Two general explanations can resolve this issue. The first is via preadaptation. A prey species may already possess a trait that happens to provide some protection against a predator (Speed et al. 2006). For example, some chemicals may be important in intraspecific signalling, and may also deter predators (Speed et al. 2006). Similarly, locomotor behaviour and mechanical properties could have some function as a secondary defence even though they were not initially selected to (Speed et al. 2006). The second explanation is that defences evolve by genetic mutation or some other change. In chemical defence, genetic mutation may render prey tolerant of toxin-conferring food materials, or provide new secondary metabolites that are toxic to predators (Speed et al. 206). With mechanical defences mutation may cause the development of structures such as spines, or enable changes in locomotor behaviour that facilitate escape (Speed et al. 2006). In some circumstances defences could emerge without genetic change; prey may have a choice of acquiring a secondary defence by behavioural modification, for instance choosing whether to feed on certain materials or to acquire certain symbionts (Speed et al. 2006).
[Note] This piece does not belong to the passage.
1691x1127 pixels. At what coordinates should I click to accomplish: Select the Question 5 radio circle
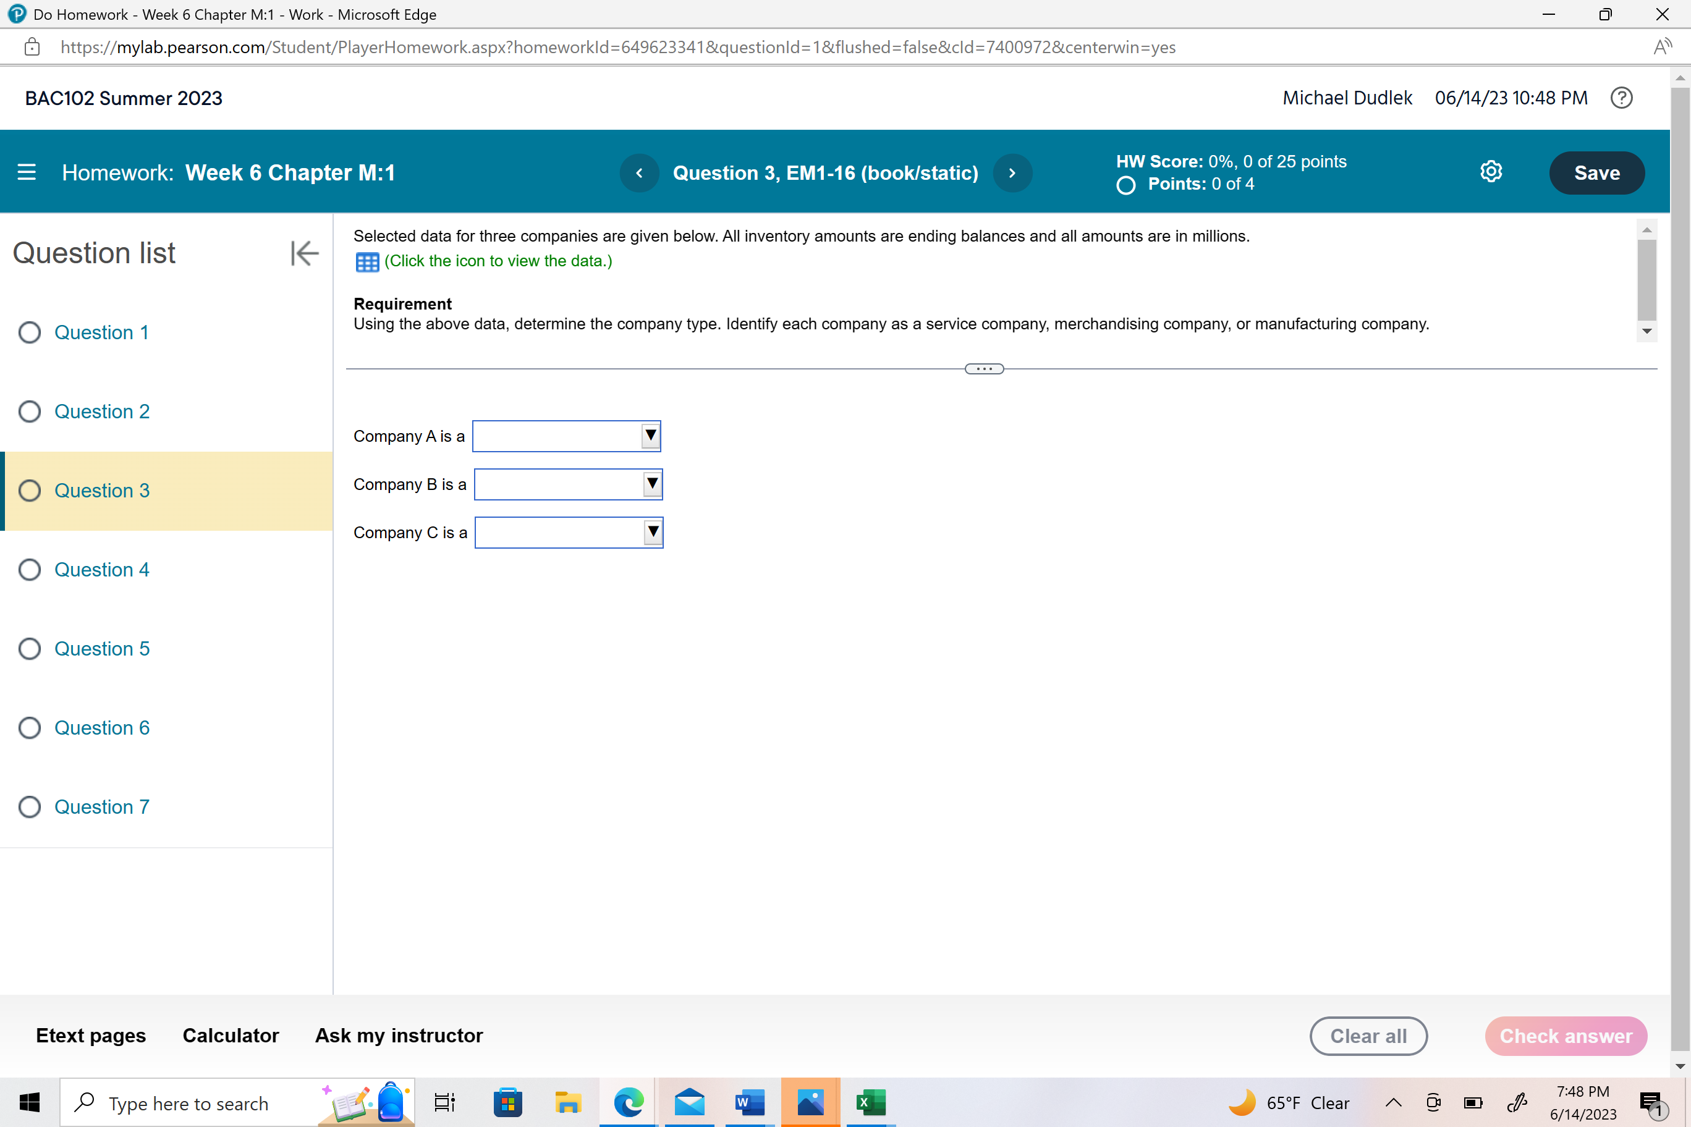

An interesting example of an animal that uses automimicry is the four eyed frog, Physalaemus nattereri. Endemic to South America, it has a pair of black discs on its dorsum resembling two large dark eyes that it uses as a bluff (Barbosa et al. 2015). These 'decoy eyes' act as the first line of defence acting as important visual warning features to intimidate potential predators. They are also the second line of defence as they constitute as the major source of a toxic secretion capable of inflicting disturbing physiological consequences on numerous vertebrates like regurgitating, gut contractions and diarrhea (Barbosa et al. 2015). 
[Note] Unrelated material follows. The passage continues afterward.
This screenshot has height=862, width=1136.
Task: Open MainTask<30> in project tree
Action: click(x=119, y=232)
The four eyed frog, Physalaemus nattereri. Image by Arystene Nicodemo. Source: https://hiveminer.com/Tags/physalaemus/Recent  Retrieved on: 15/05/2019

 

This image shows the "decoy eyes" that secrete a powerful toxin. Image by Michelle Martin. Source: https://www.igoterra.com/photo_info.asp?photoid=211330  Retrieved on: 15/05/2019

Here is the Physalaemus nattereri in defence mode, puffed up and lifting its rear to reveal its false eyes, pretty cool right! Source: https://upload.wikimedia.org/wikipedia/commons/b/b5/Physalaemus_nattereri_in_deimatic_behavior.jpg  Retrieved on: 15/05/2019

References

Barbosa, E.A., Iembo, T., Martins, G.R., Silva, L.P., Prates, M.V., Andrade, A.C. and Bloch Jr, C., 2015. Skin secretion peptides: the molecular facet of the deimatic behavior of the four‐eyed frog, Physalaemus nattereri (Anura, Leptodactylidae). Rapid Communications in Mass Spectrometry, 29(21), pp.2061-2068.
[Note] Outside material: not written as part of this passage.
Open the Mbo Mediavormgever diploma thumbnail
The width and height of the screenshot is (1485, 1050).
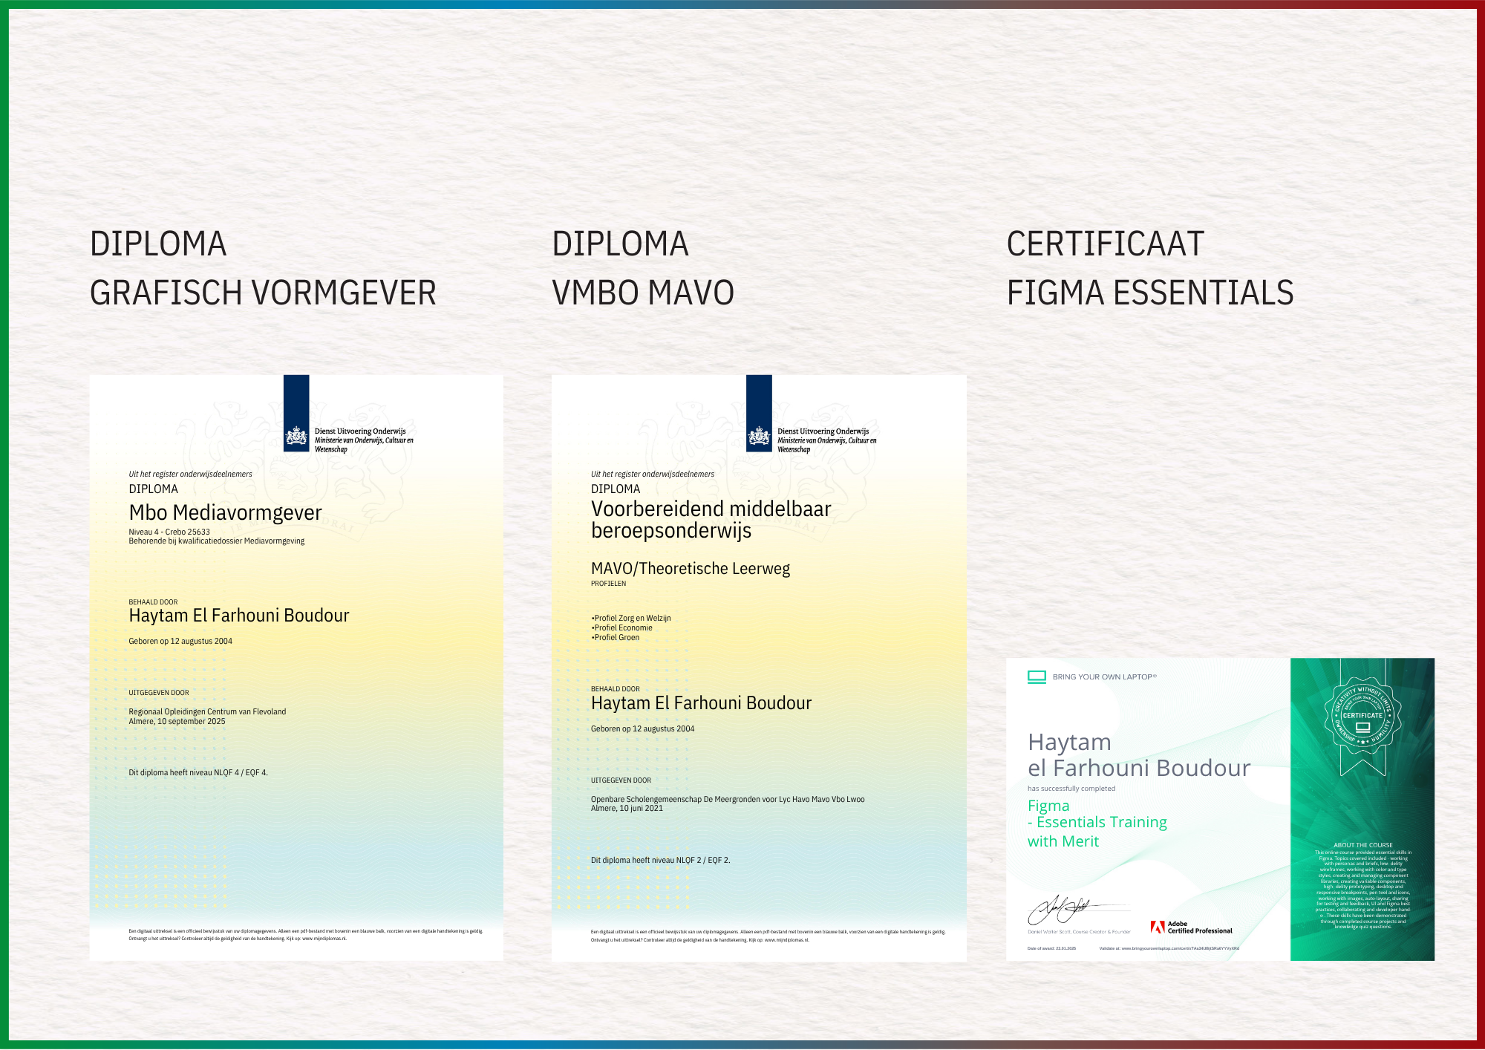(296, 668)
Ruxton, G.D. and Speed, M.P., 2005. How can automimicry persist when predators can preferentially consume undefended mimics?. Proceedings of the Royal Society B: Biological Sciences, 273(1584), pp.373-378.

Skelhorn, J. and Rowe, C., 2007. Automimic frequency influences the foraging decisions of avian predators on aposematic prey. Animal Behaviour, 74(5), pp.1563-1572.

Speed, M.P., Ruxton, G.D. and Broom, M., 2006. Automimicry and the evolution of discrete prey defences. Biological Journal of the Linnean Society, 87(3), pp.393-402.